Data listing:
────────────────────────────────────────

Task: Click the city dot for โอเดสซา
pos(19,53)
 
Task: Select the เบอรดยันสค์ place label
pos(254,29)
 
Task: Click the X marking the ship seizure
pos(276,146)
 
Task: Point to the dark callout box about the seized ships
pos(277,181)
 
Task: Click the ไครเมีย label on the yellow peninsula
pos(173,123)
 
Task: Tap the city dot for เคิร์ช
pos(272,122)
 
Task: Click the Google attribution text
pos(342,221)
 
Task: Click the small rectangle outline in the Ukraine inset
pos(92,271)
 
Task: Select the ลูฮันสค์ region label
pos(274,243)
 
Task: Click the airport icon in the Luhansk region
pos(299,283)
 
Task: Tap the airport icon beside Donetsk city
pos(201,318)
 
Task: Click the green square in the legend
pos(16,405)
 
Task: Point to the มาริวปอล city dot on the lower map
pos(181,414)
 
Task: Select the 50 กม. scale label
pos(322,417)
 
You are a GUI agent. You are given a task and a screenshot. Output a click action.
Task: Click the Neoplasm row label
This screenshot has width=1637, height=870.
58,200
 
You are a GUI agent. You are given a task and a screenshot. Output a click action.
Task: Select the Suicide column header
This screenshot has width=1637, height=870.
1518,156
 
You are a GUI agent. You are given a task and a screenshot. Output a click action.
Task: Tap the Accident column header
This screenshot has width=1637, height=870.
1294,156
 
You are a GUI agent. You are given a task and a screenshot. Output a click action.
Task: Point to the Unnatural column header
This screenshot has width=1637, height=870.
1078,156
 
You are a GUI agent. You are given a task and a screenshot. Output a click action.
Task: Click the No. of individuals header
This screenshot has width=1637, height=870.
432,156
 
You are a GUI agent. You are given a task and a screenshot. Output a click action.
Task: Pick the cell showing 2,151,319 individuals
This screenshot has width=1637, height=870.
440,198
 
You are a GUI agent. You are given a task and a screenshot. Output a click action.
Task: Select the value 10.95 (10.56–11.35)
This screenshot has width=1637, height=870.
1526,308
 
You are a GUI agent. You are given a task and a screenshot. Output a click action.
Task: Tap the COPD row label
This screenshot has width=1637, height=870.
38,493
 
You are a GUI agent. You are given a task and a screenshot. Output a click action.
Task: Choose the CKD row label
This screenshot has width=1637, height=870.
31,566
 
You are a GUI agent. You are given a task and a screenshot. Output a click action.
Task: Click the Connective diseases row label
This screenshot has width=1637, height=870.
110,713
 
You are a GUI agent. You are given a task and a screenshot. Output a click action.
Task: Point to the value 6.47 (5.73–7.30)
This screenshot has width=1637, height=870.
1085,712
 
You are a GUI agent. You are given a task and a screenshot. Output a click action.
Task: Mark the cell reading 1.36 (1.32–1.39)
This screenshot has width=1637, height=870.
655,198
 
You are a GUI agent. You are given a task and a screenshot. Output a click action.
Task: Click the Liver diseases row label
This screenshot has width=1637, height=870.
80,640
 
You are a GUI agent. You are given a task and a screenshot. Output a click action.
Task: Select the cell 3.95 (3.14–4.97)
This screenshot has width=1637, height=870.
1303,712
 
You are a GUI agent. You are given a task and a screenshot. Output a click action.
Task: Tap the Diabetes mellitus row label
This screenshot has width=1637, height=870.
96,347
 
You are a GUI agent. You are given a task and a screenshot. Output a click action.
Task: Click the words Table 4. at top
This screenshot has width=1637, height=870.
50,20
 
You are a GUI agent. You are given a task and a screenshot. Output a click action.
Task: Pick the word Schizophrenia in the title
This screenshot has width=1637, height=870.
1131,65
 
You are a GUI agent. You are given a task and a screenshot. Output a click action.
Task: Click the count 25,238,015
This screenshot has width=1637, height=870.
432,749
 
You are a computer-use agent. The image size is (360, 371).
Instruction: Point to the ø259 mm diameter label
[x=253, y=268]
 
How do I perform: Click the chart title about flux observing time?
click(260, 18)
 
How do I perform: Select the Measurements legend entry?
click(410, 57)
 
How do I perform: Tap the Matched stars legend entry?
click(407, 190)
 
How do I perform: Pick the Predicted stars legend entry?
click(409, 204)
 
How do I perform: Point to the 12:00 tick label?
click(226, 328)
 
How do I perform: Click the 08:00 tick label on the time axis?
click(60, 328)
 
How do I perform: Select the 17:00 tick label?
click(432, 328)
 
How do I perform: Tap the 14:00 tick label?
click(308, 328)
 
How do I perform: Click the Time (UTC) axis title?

────────────────────────────────────────

*Your instructions*:
Copy out the material above word for word and line by line, changing nothing.

*Response to this exercise*:
Task: Click the city dot for โอเดสซา
pos(19,53)
 
Task: Select the เบอรดยันสค์ place label
pos(254,29)
 
Task: Click the X marking the ship seizure
pos(276,146)
 
Task: Point to the dark callout box about the seized ships
pos(277,181)
 
Task: Click the ไครเมีย label on the yellow peninsula
pos(173,123)
 
Task: Tap the city dot for เคิร์ช
pos(272,122)
 
Task: Click the Google attribution text
pos(342,221)
 
Task: Click the small rectangle outline in the Ukraine inset
pos(92,271)
 
Task: Select the ลูฮันสค์ region label
pos(274,243)
 
Task: Click the airport icon in the Luhansk region
pos(299,283)
 
Task: Tap the airport icon beside Donetsk city
pos(201,318)
 
Task: Click the green square in the legend
pos(16,405)
 
Task: Point to the มาริวปอล city dot on the lower map
pos(181,414)
 
Task: Select the 50 กม. scale label
pos(322,417)
 
You are a GUI agent. You are given a task and a screenshot. Output a click action.
Task: Click the Neoplasm row label
This screenshot has width=1637, height=870.
58,200
 
You are a GUI agent. You are given a task and a screenshot. Output a click action.
Task: Select the Suicide column header
This screenshot has width=1637, height=870.
1518,156
 
You are a GUI agent. You are given a task and a screenshot. Output a click action.
Task: Tap the Accident column header
This screenshot has width=1637, height=870.
1294,156
 
You are a GUI agent. You are given a task and a screenshot. Output a click action.
Task: Point to the Unnatural column header
This screenshot has width=1637, height=870.
1078,156
 
You are a GUI agent. You are given a task and a screenshot. Output a click action.
Task: Click the No. of individuals header
This screenshot has width=1637, height=870.
432,156
 
You are a GUI agent. You are given a task and a screenshot. Output a click action.
Task: Pick the cell showing 2,151,319 individuals
This screenshot has width=1637, height=870.
440,198
 
You are a GUI agent. You are given a task and a screenshot. Output a click action.
Task: Select the value 10.95 (10.56–11.35)
This screenshot has width=1637, height=870.
1526,308
 
You are a GUI agent. You are given a task and a screenshot. Output a click action.
Task: Tap the COPD row label
This screenshot has width=1637, height=870.
38,493
 
You are a GUI agent. You are given a task and a screenshot. Output a click action.
Task: Choose the CKD row label
This screenshot has width=1637, height=870.
31,566
 
You are a GUI agent. You are given a task and a screenshot. Output a click action.
Task: Click the Connective diseases row label
This screenshot has width=1637, height=870.
110,713
 
You are a GUI agent. You are given a task and a screenshot. Output a click action.
Task: Point to the value 6.47 (5.73–7.30)
This screenshot has width=1637, height=870.
1085,712
 
You are a GUI agent. You are given a task and a screenshot. Output a click action.
Task: Mark the cell reading 1.36 (1.32–1.39)
This screenshot has width=1637, height=870.
655,198
 
You are a GUI agent. You are given a task and a screenshot. Output a click action.
Task: Click the Liver diseases row label
This screenshot has width=1637, height=870.
80,640
 
You are a GUI agent. You are given a task and a screenshot. Output a click action.
Task: Select the cell 3.95 (3.14–4.97)
This screenshot has width=1637, height=870.
1303,712
 
You are a GUI agent. You are given a task and a screenshot. Output a click action.
Task: Tap the Diabetes mellitus row label
This screenshot has width=1637, height=870.
96,347
 
You are a GUI agent. You are given a task and a screenshot. Output a click action.
Task: Click the words Table 4. at top
This screenshot has width=1637, height=870.
50,20
 
You are a GUI agent. You are given a task and a screenshot. Output a click action.
Task: Pick the word Schizophrenia in the title
This screenshot has width=1637, height=870.
1131,65
 
You are a GUI agent. You are given a task and a screenshot. Output a click action.
Task: Click the count 25,238,015
This screenshot has width=1637, height=870.
432,749
 
You are a computer-use agent. The image size is (360, 371).
Instruction: Point to the ø259 mm diameter label
[x=253, y=268]
 
How do I perform: Click the chart title about flux observing time?
click(260, 18)
 
How do I perform: Select the Measurements legend entry?
click(410, 57)
 
How do I perform: Tap the Matched stars legend entry?
click(407, 190)
 
How do I perform: Pick the Predicted stars legend entry?
click(409, 204)
 
How do I perform: Point to the 12:00 tick label?
click(226, 328)
 
How do I perform: Click the 08:00 tick label on the time axis?
click(60, 328)
 
How do I perform: Select the 17:00 tick label?
click(432, 328)
 
How do I perform: Tap the 14:00 tick label?
click(308, 328)
 
How do I perform: Click the Time (UTC) axis title?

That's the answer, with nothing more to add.